伝統的な JIT は、ランタイムにコンパイラのインフラを丸ごと抱えています。中間表現を作り、最適化パスを回し、レジスタを割り当てて機械語を生成します。強力ですが、実装と保守の負担が大きいです。
copy-and-patch はアプローチが違います。
- ビルド時点: CPython をビルドするときに、各マイクロ命令に対応する機械語の断片、すなわちステンシル (stencil) を LLVM であらかじめ生成しておきます。
- 実行時点: 頻繁に回るコードパスが見つかると、該当するステンシルをメモリにコピー (copy) し、空いている穴に実際のアドレスと定数だけを埋めて (patch) つなぎ合わせます。

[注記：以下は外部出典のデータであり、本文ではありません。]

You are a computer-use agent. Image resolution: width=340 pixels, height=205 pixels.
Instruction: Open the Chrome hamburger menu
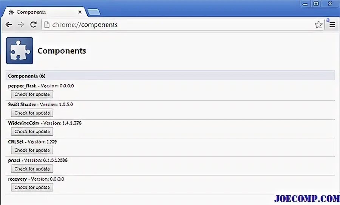pos(332,25)
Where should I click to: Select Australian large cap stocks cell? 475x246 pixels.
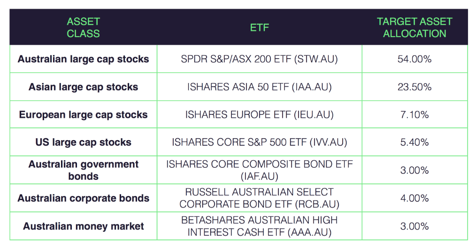coord(83,59)
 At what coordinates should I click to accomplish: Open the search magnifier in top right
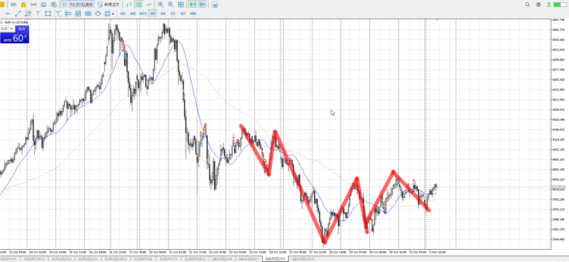coord(527,5)
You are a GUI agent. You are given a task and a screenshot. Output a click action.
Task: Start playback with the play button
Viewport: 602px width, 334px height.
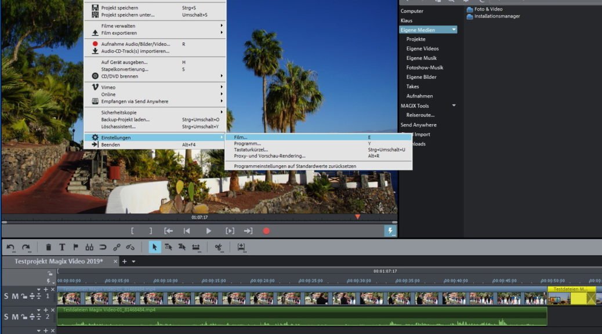(x=209, y=231)
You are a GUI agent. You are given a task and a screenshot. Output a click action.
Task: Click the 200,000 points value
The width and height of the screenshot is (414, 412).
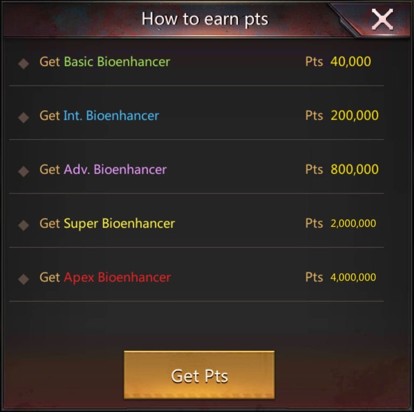[355, 116]
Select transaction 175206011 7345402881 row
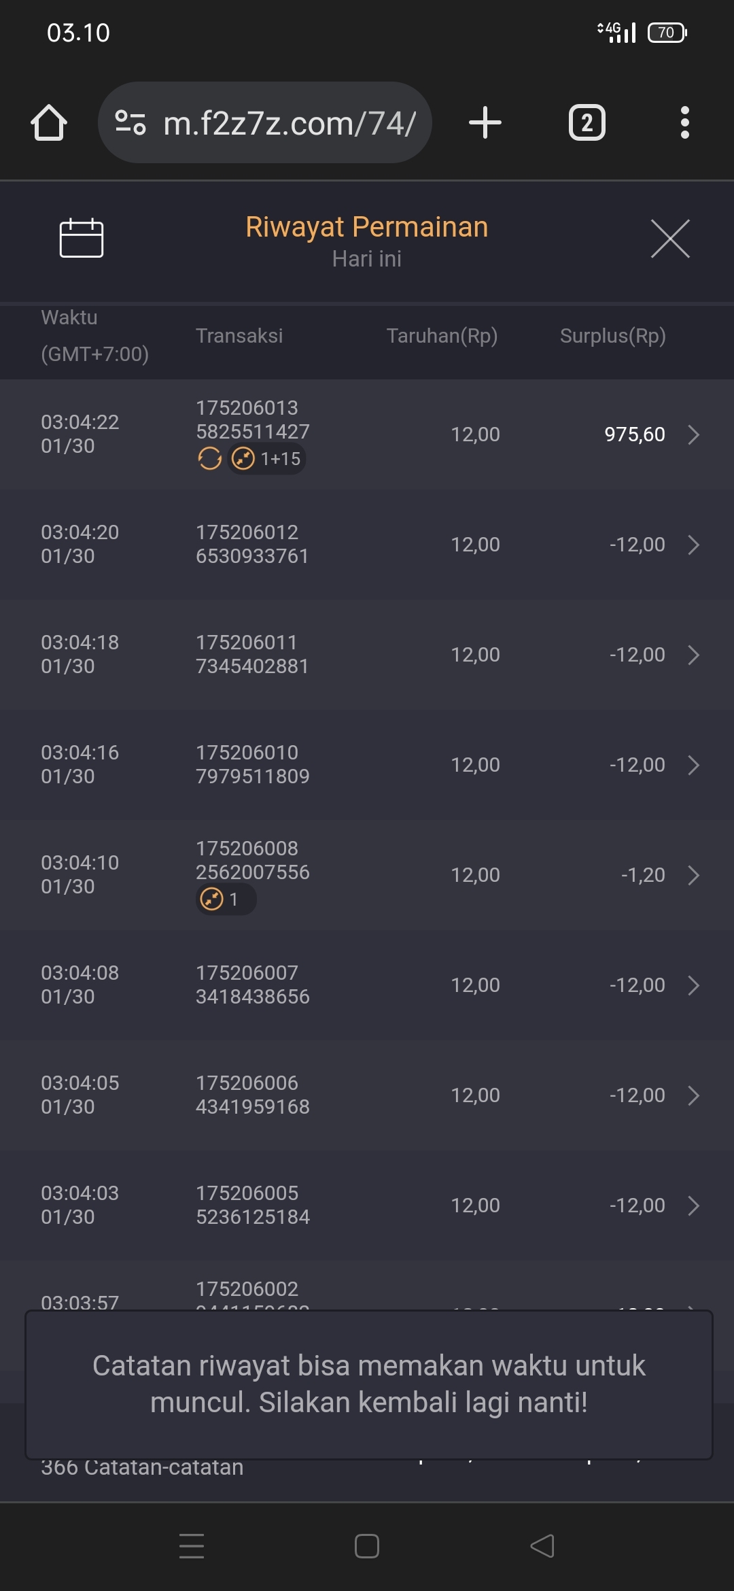 click(x=367, y=655)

ランタイムにはコンパイラが不要で、機械語の生成が事実上「コピー + 穴埋め」なので非常に速いです。コード規模も小さく、少人数で保守できます。すべてのプラットフォームをサポートしなければならず、リリースサイクルが決まっている CPython にとって、このシンプルさは決定的な利点でした。3.13 で導入された Tier 2 マイクロ命令トレースの上にそのまま載る構造だという点も噛み合いました。
3.13 での有効化の方法 #
3.13 の公式配布バイナリには JIT が入っていません。自分でソースをビルドする必要があります。
./configure --enable-experimental-jit
makeビルドには含めつつ、デフォルトはオフにしておくオプションもあります。この場合、実行時点に環境変数で有効にします。
./configure --enable-experimental-jit=yes-off
make
# 実行するときだけ有効化
PYTHON_JIT=1 python myapp.pyWindows では PCbuild/build.bat --experimental-jit を使います。どちらにしても 3.13 で JIT を試すにはビルド環境を自分で整える必要があったため、事実上コア開発者とアーリーアダプターのための機能でした。
3.14 での状態 #
2025 年 10 月に出た 3.14 で、敷居が下がりました。公式の macOS・Windows インストーラに実験的 JIT ビルドが含まれるようになりました。依然としてデフォルトはオフで、環境変数で有効にします。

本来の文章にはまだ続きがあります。